Using Apache Kafka with Apache Spark Streaming
For information on how to configure Apache Spark Streaming to receive data from Apache Kafka, see the appropriate version of the Spark Streaming + Kafka Integration Guide: 1.6.0 or 2.3.0.
In CDH 5.7 and higher, the Spark connector to Kafka only works with Kafka 2.0 and higher.
Validating Kafka Integration with Spark Streaming
To validate your Kafka integration with Spark Streaming, run the KafkaWordCount example.

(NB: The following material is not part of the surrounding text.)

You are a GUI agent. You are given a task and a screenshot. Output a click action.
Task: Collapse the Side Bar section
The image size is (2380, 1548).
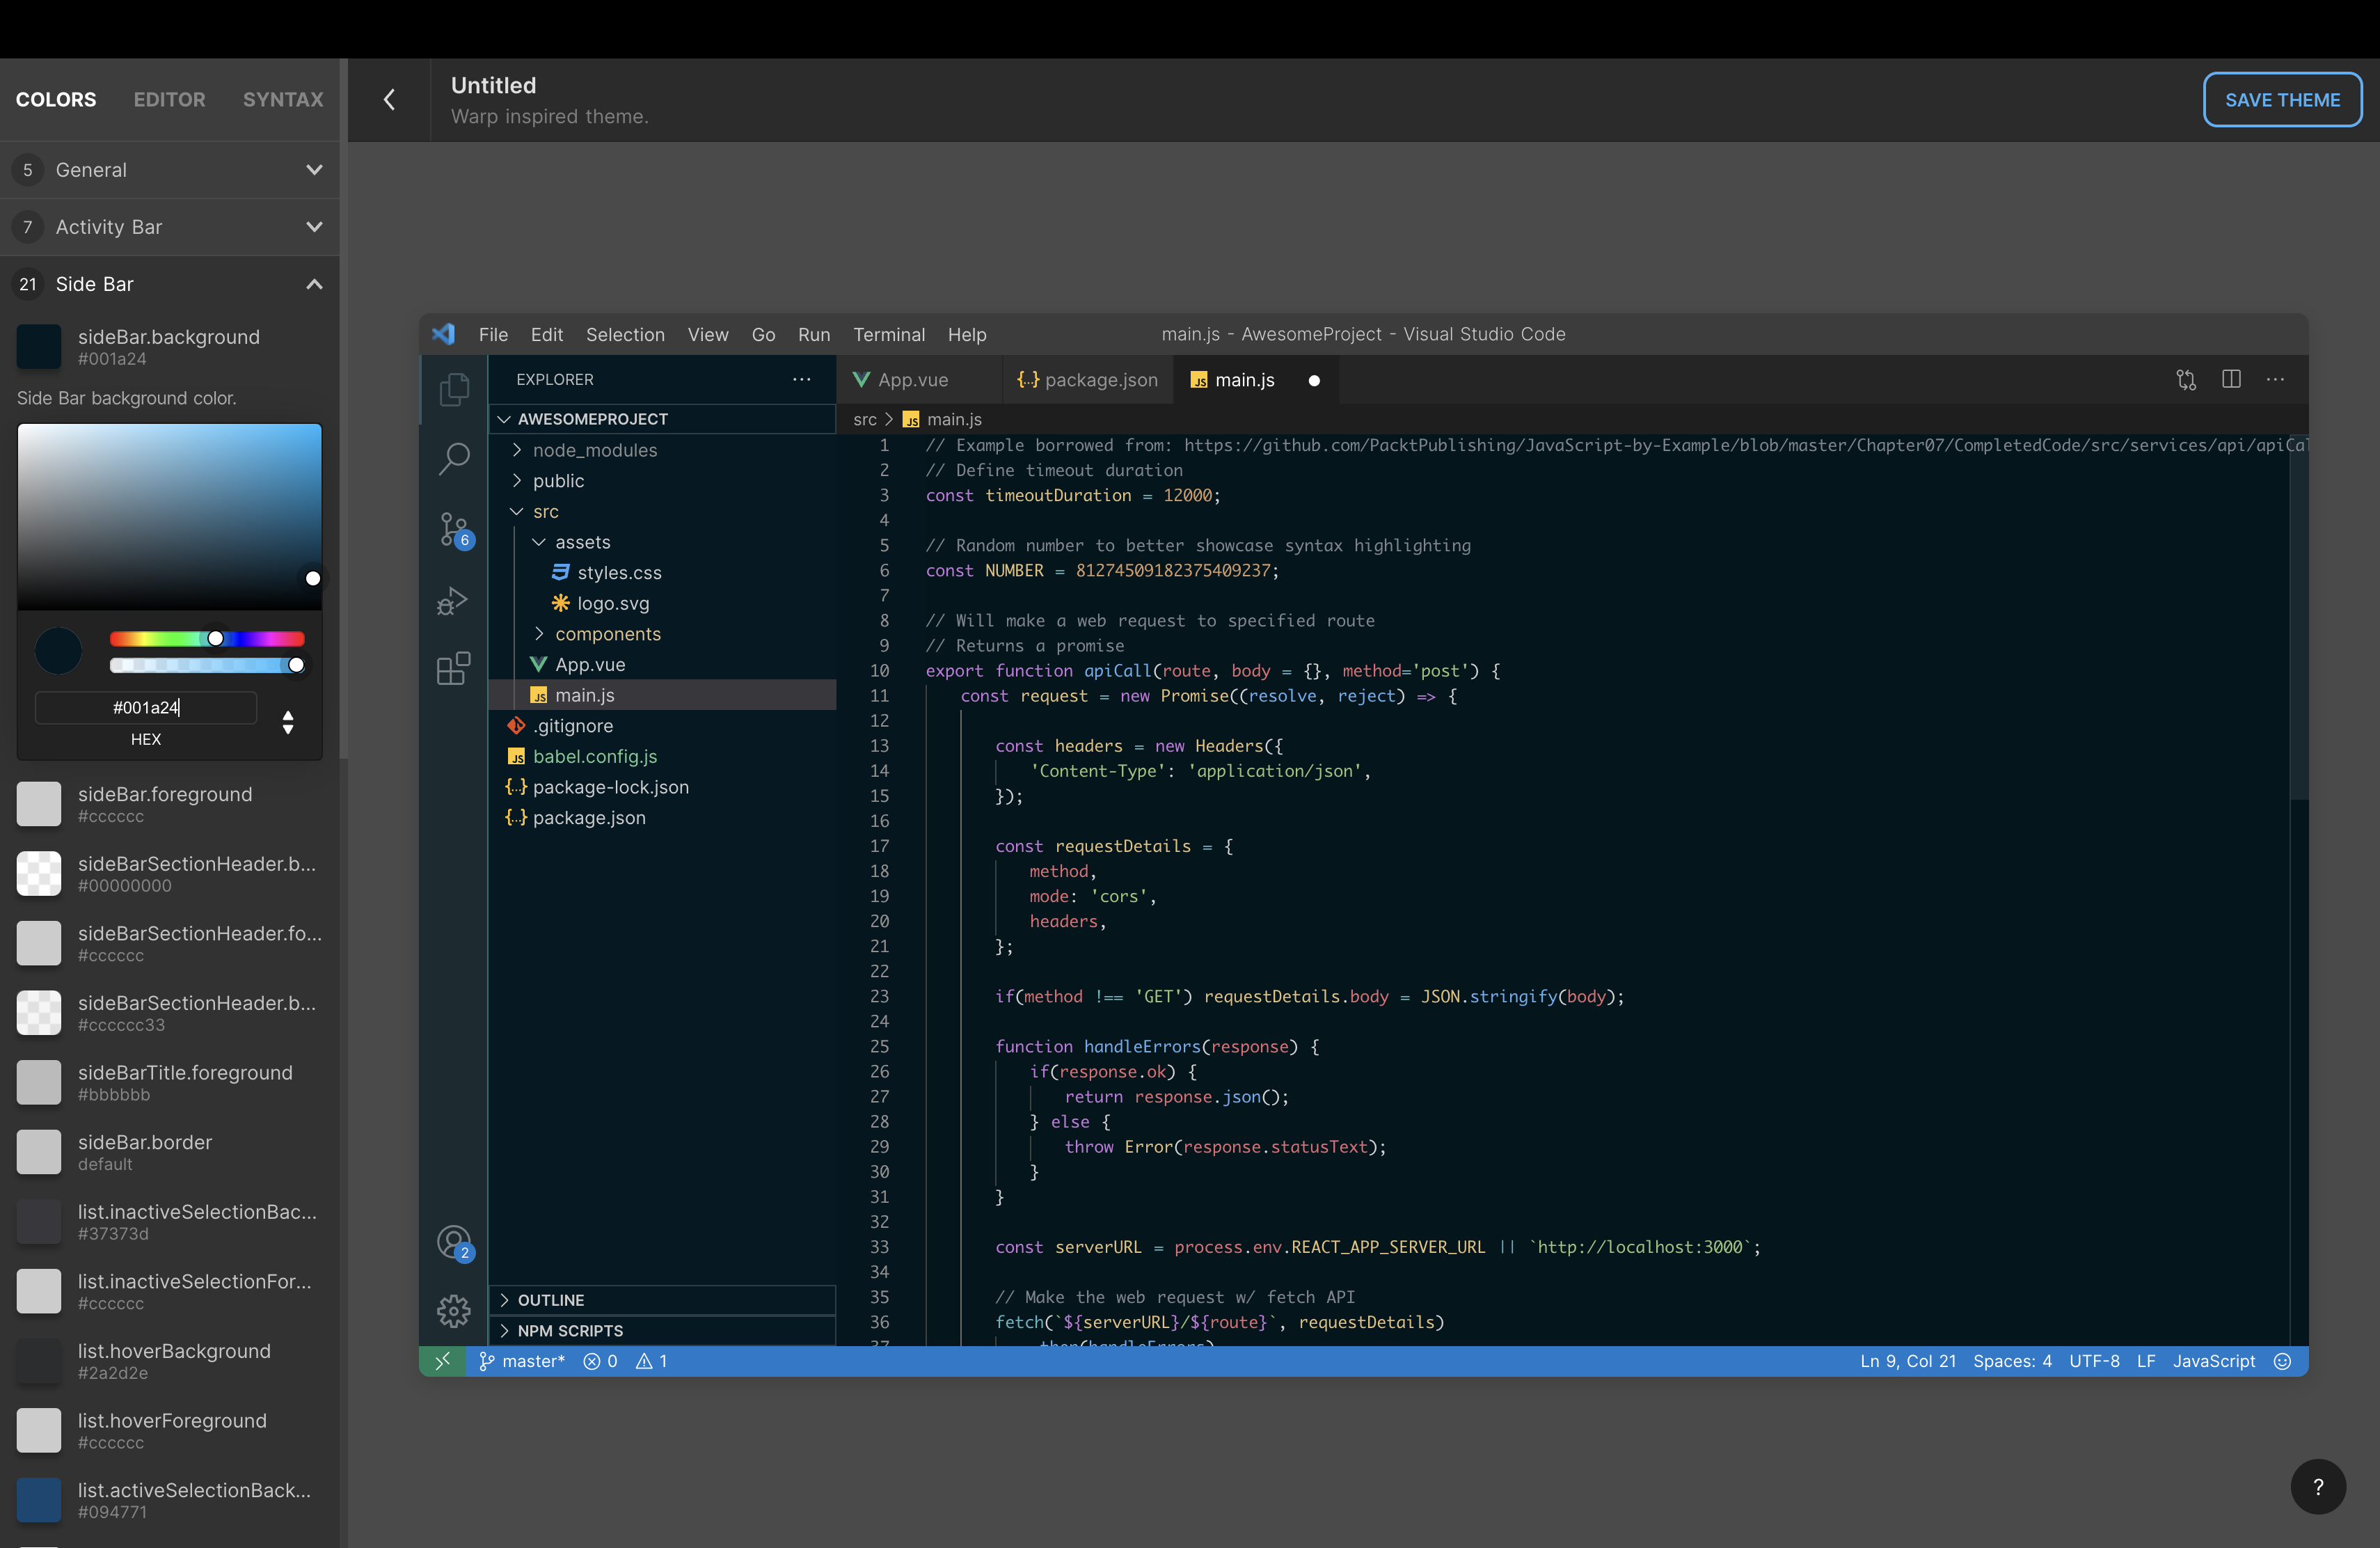click(314, 284)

If you installed Spark using parcels, use the following command:
/opt/cloudera/parcels/CDH/lib/spark/bin/run-example streaming.KafkaWordCount <zkQuorum> <group> <topics> <numThreads>
If you installed Spark using packages, use the following command:
/usr/lib/spark/bin/run-example streaming.KafkaWordCount <zkQuorum> <group> <topics><numThreads>
Replace the variables as follows:
- <zkQuorum> - ZooKeeper quorum URI used by Kafka (for example, zk01.example.com:2181,zk02.example.com:2181,zk03.example.com:2181).
- <group> - Consumer group used by the application.
- <topic> - Kafka topic containing the data for the application.
- <numThreads> - Number of consumer threads reading the data. If this is higher than the number of partitions in the Kafka topic, some threads will be idle.